[Data shown]
# # #

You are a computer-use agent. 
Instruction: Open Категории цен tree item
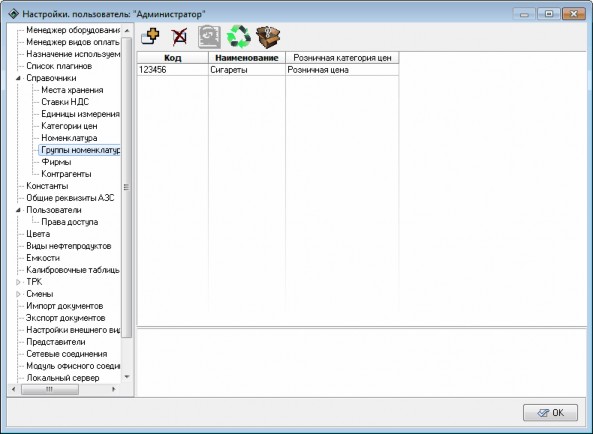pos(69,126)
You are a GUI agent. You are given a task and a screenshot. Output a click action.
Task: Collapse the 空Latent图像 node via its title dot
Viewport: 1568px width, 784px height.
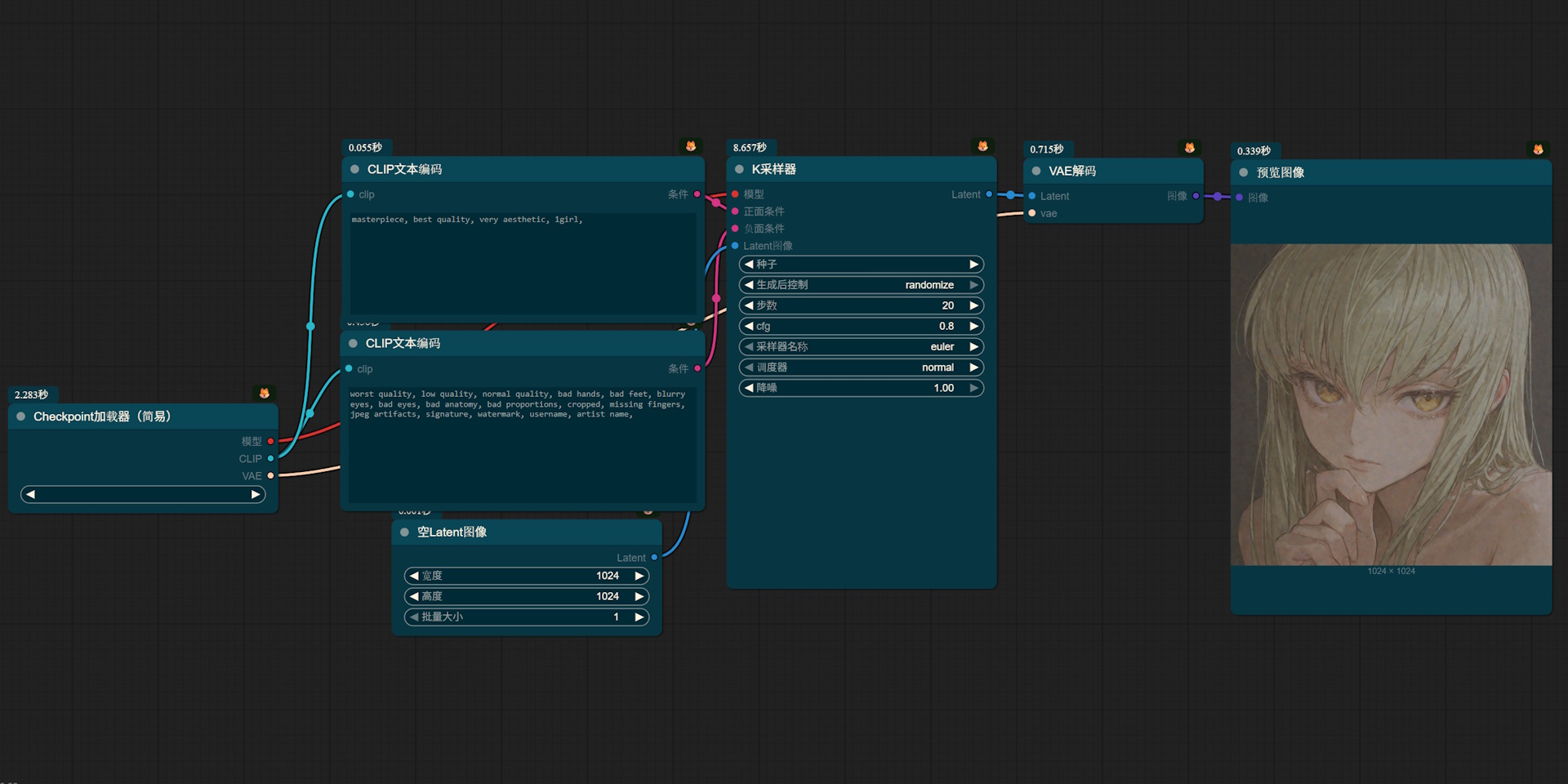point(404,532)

# # #

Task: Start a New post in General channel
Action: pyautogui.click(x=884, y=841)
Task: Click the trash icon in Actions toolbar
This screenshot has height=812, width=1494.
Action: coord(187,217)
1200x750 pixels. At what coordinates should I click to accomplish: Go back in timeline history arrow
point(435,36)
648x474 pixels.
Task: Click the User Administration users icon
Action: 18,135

# # #

[How to complete this task] Tell how many lines of the data above hold the string "agent". Give only the number.

[Your solution] 2